=== YOUR INSTRUCTIONS ===
Copy every line of the material from the line with "Click the green Run play arrow icon" through the end of the material, and shift each answer coordinate up by 108. Leave the pictures out of your answer.

(Stored data)

________

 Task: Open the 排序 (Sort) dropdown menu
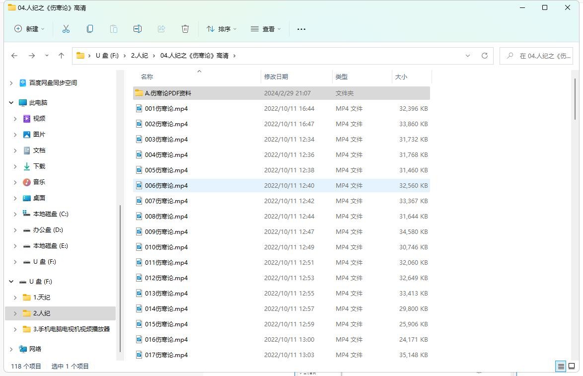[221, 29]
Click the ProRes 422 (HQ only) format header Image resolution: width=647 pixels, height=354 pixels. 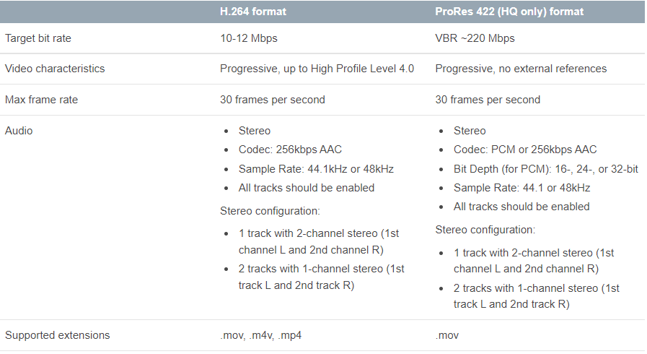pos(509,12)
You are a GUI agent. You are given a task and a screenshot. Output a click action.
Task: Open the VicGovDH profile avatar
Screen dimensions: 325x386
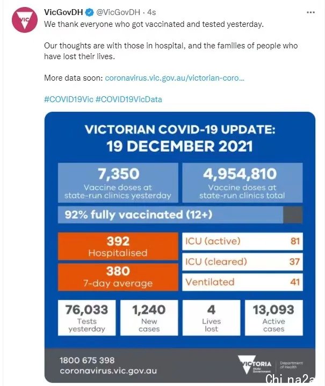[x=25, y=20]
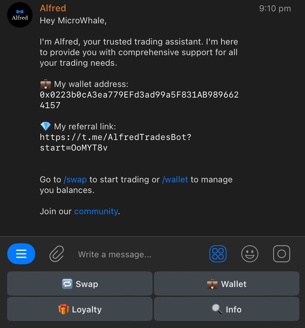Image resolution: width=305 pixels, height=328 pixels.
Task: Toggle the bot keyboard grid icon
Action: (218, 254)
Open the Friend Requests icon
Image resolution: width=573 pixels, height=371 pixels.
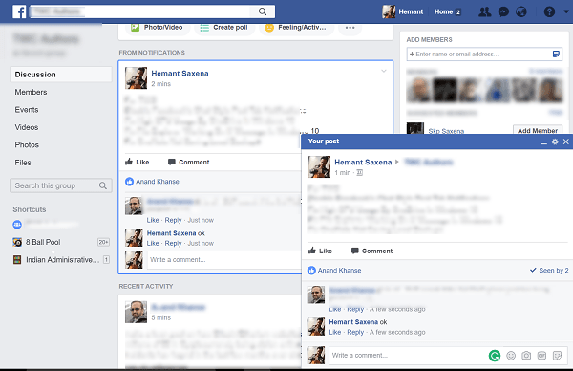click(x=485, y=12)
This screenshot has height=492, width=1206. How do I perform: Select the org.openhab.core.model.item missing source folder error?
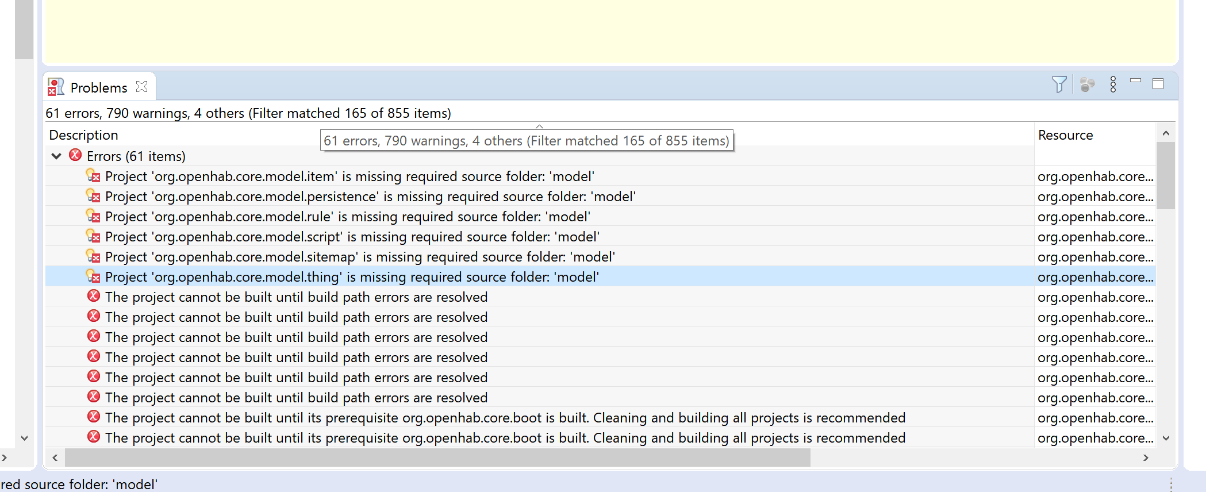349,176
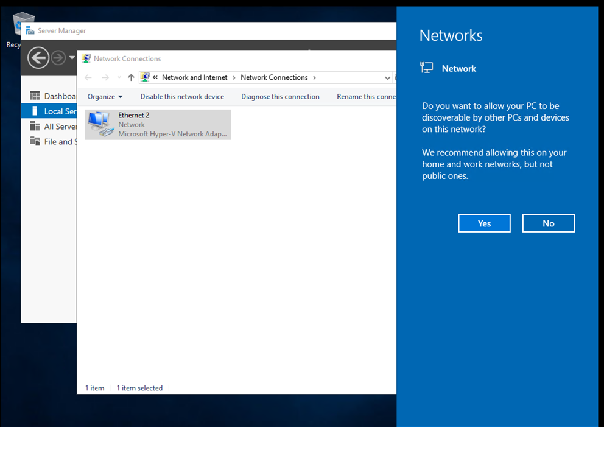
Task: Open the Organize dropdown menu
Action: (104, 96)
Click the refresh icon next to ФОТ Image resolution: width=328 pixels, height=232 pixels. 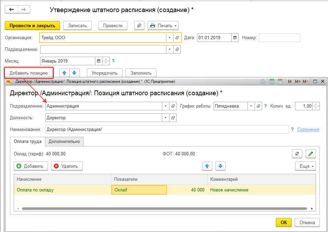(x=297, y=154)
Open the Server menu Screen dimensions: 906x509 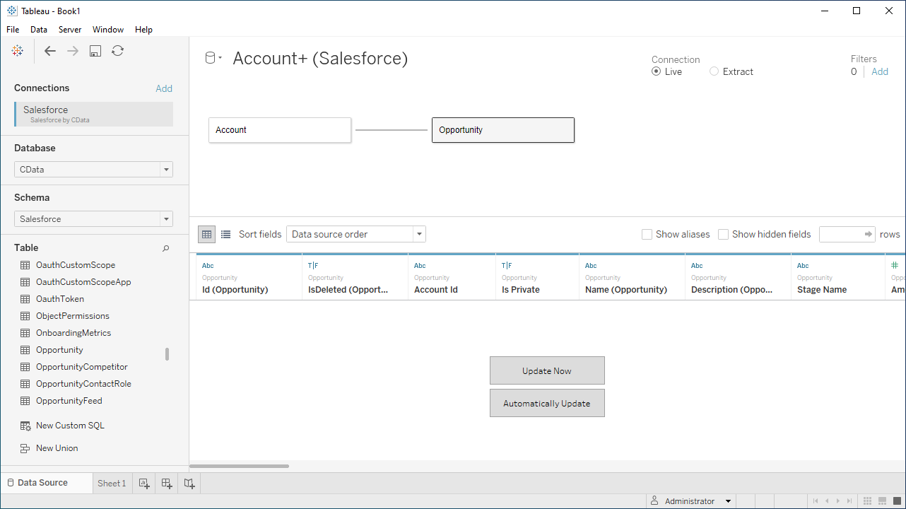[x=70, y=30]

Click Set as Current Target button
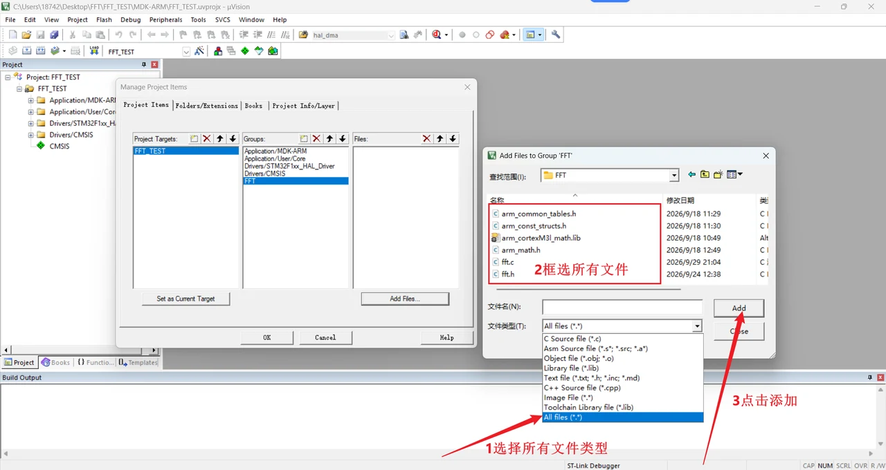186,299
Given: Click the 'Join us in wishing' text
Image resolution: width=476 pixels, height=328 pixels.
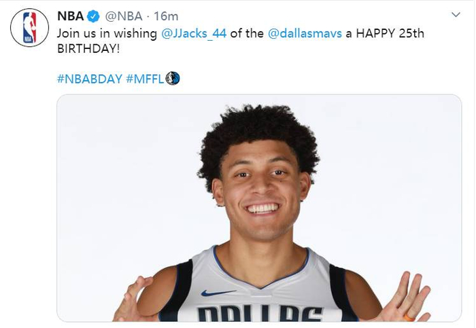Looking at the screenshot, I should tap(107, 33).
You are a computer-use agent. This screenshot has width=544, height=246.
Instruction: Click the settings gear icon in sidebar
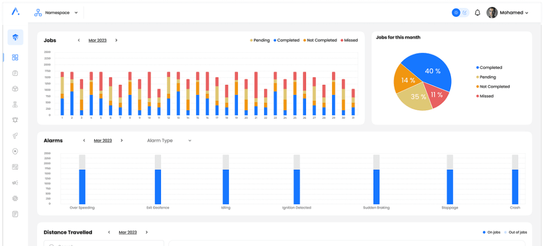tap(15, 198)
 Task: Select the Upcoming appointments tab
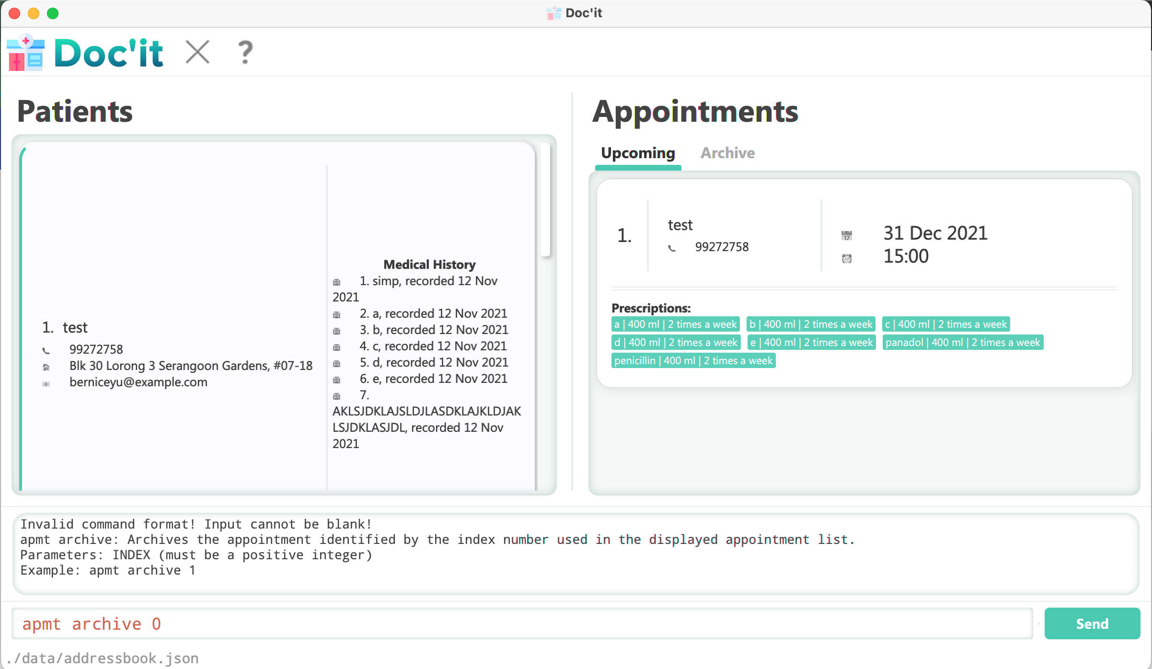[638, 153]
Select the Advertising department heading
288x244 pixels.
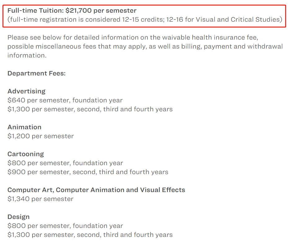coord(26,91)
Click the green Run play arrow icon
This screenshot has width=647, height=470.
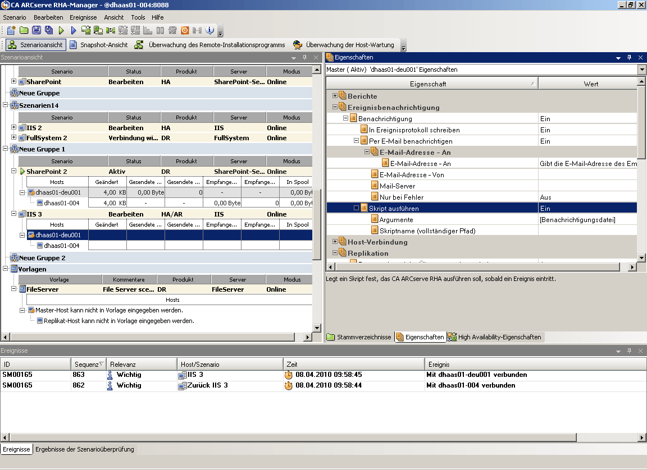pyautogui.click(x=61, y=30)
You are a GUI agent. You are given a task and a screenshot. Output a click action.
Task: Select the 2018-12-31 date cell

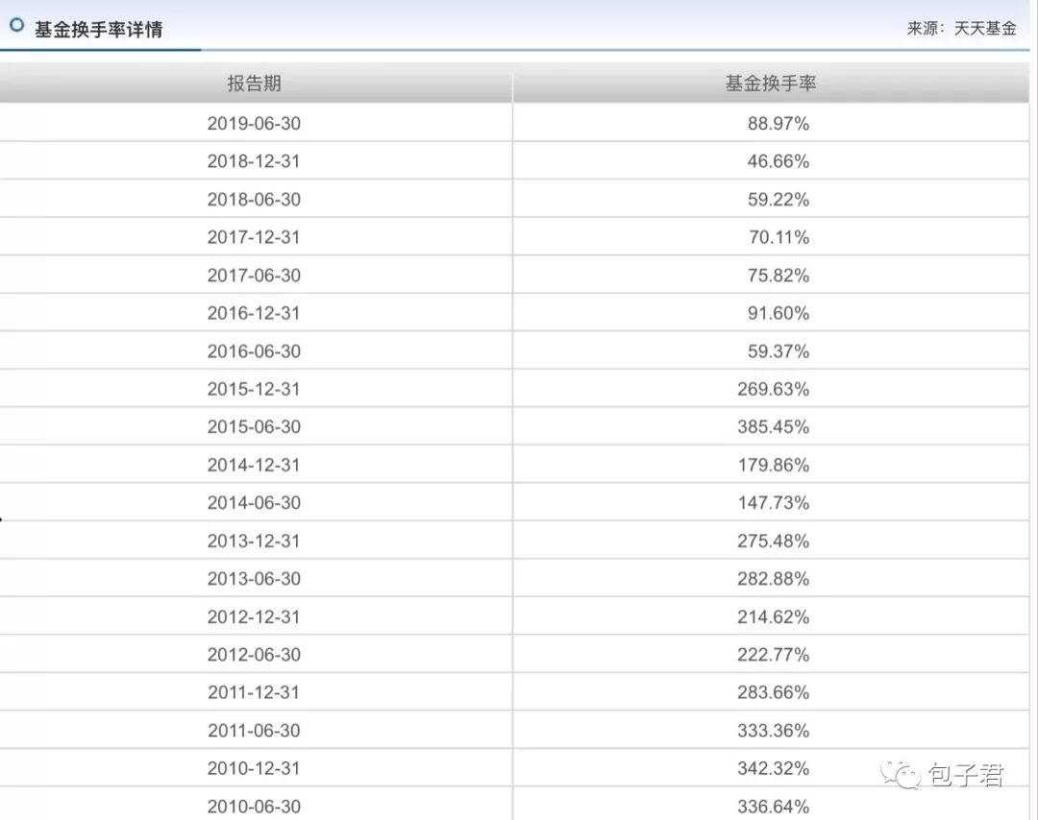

________

=== COMPLETE ANSWER ===
Click the green Run play arrow icon
This screenshot has width=647, height=470.
pyautogui.click(x=169, y=138)
You are a GUI agent. You are given a task and a screenshot. Output a click action.
Task: Select the 2018-12-31 date cell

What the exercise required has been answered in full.